A combination of palytoxin with 1-oleoyl-2-acetyl-glycerol (OAG) or insulin or interleukin-1 synergistically stimulates arachidonic acid metabolism, but combinations of 12-O-tetradecanoyl-phorbol-13-acetate (TPA)-type tumor promoters with OAG do not

Abstract

The combination of palytoxin and 1-oleoyl-2-acetyl-glycerol (OAG) synergistically stimulates production of 6-keto-PGF _1α and PGF _2α by rat liver cells (the C-9 cell line). In contrast, the combination of 12-O-tetradecanoylphorbol-13-acetate (TPA)-type tumor promoters (TPA, dihydroteleocidin B, aplysiatoxin, phorbol-12,13-didecanoate) and OAG does not. Production of 6-keto-PGF _1α by palytoxin added with recombinant murine interleukin-1 (IL-1) or with insulin is also greater than the sum of the two effects taken independently.

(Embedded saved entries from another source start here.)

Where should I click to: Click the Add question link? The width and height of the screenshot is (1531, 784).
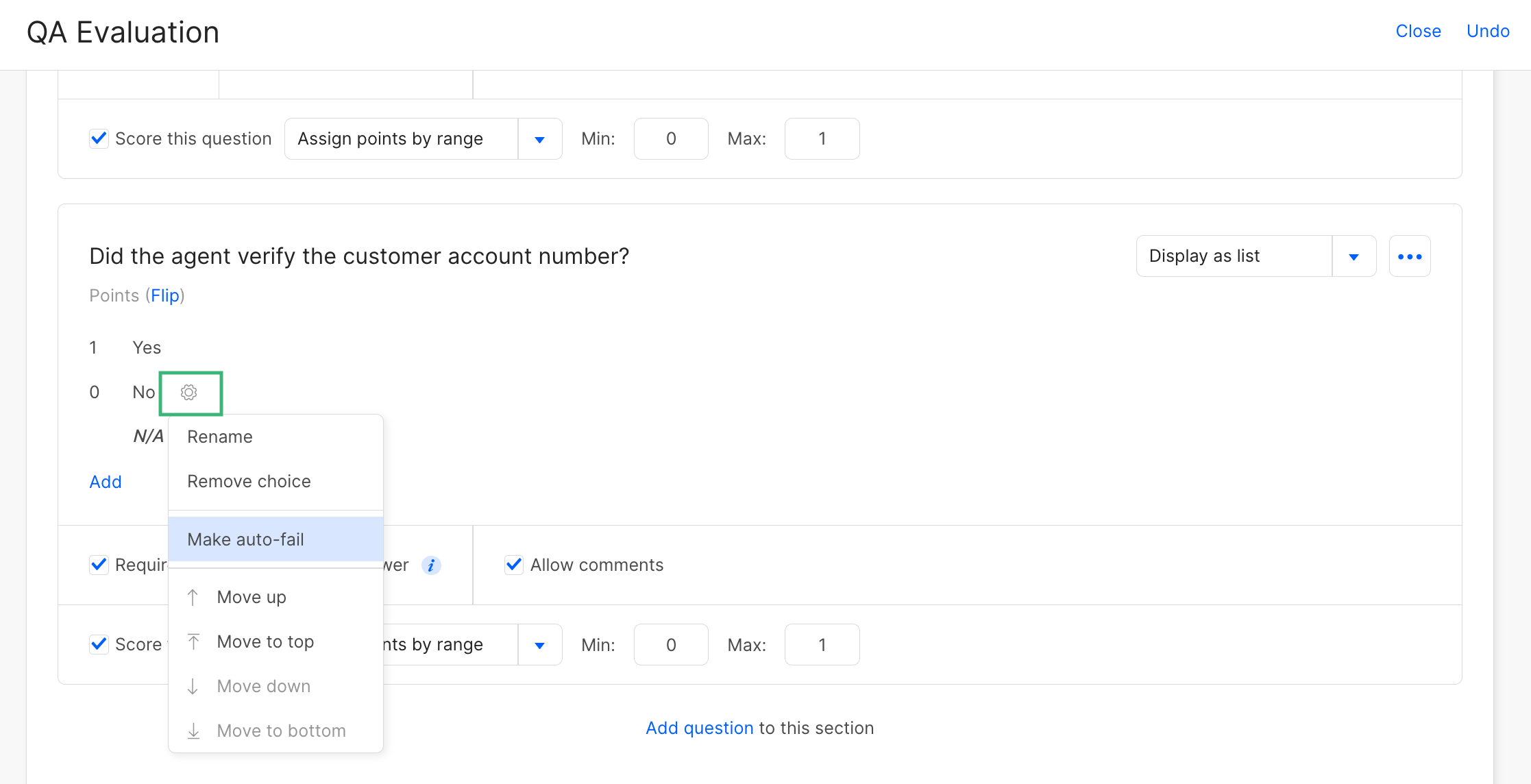pyautogui.click(x=699, y=728)
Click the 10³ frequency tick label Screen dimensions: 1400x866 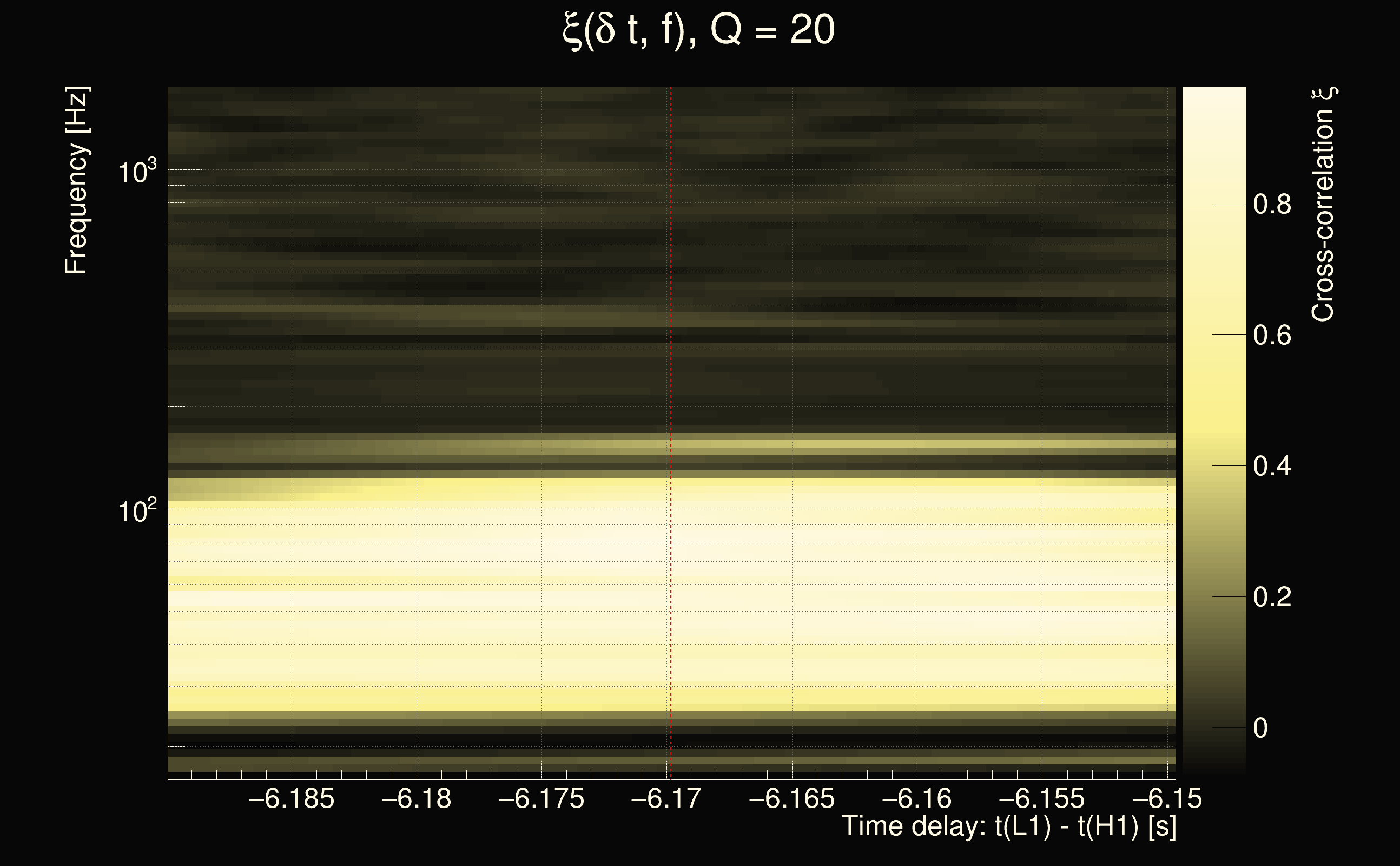point(137,171)
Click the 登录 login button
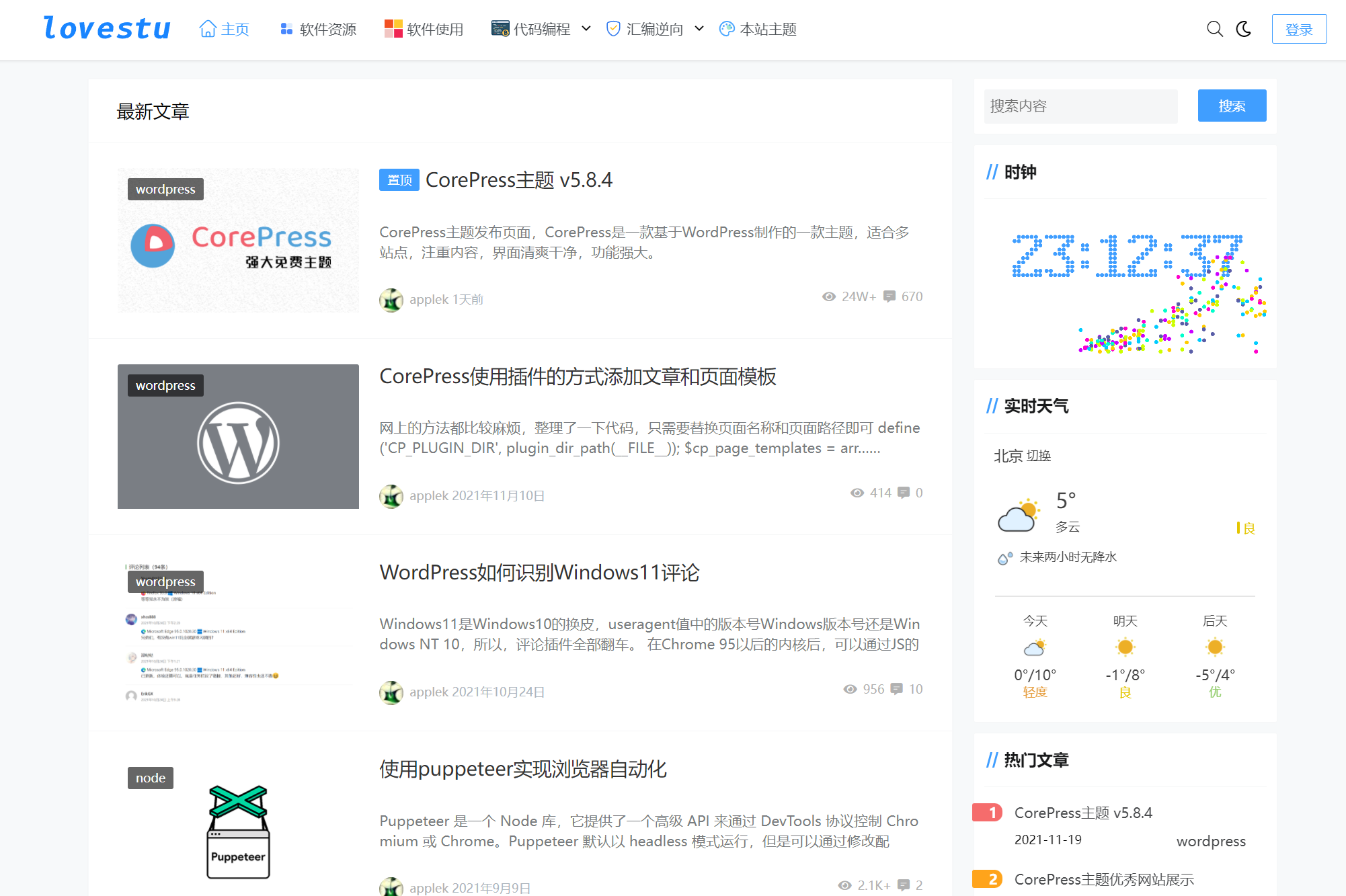Image resolution: width=1346 pixels, height=896 pixels. click(1299, 30)
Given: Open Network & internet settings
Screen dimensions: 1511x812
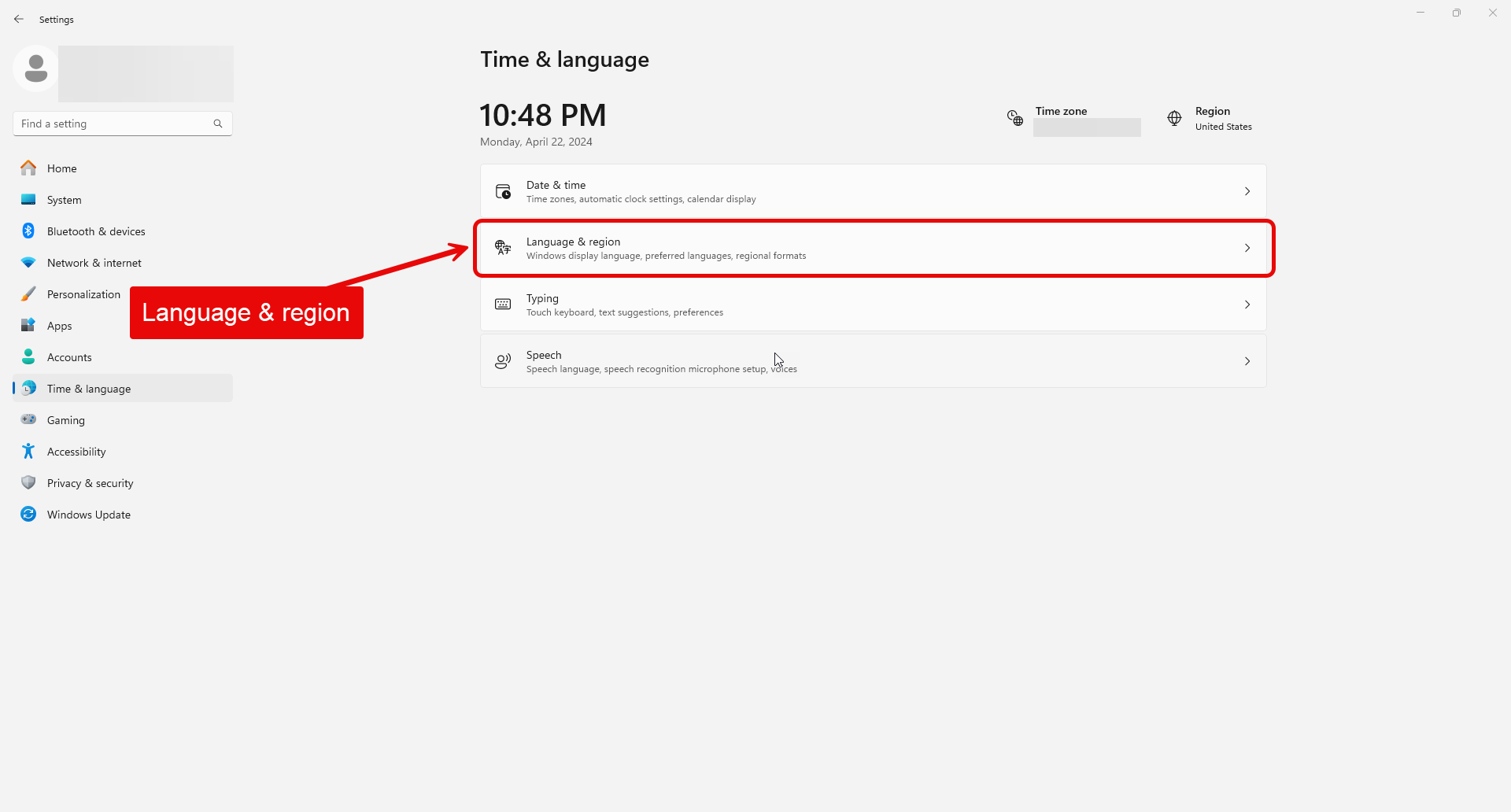Looking at the screenshot, I should pos(94,262).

Palytoxin and OAG individually stimulate the release of radio-labeled compounds from the rat liver cells pre-labeled with [ ³ H]arachidonic acid and also act synergistically to release labeled metabolites. After separation by h.p.l.c., these materials co-chromatograph with authentic 6-keto-PGF _1α and arachidonic acid. The synergistic stimulation by palytoxin and OAG is biphasic; a rapid synergistic production of 6-keto-PGF _1α or release of radiolabel from [ ³ H]arachidonic acid prelabeled cells is followed, after ∼2 –4 h, by a prolonged synergistic response.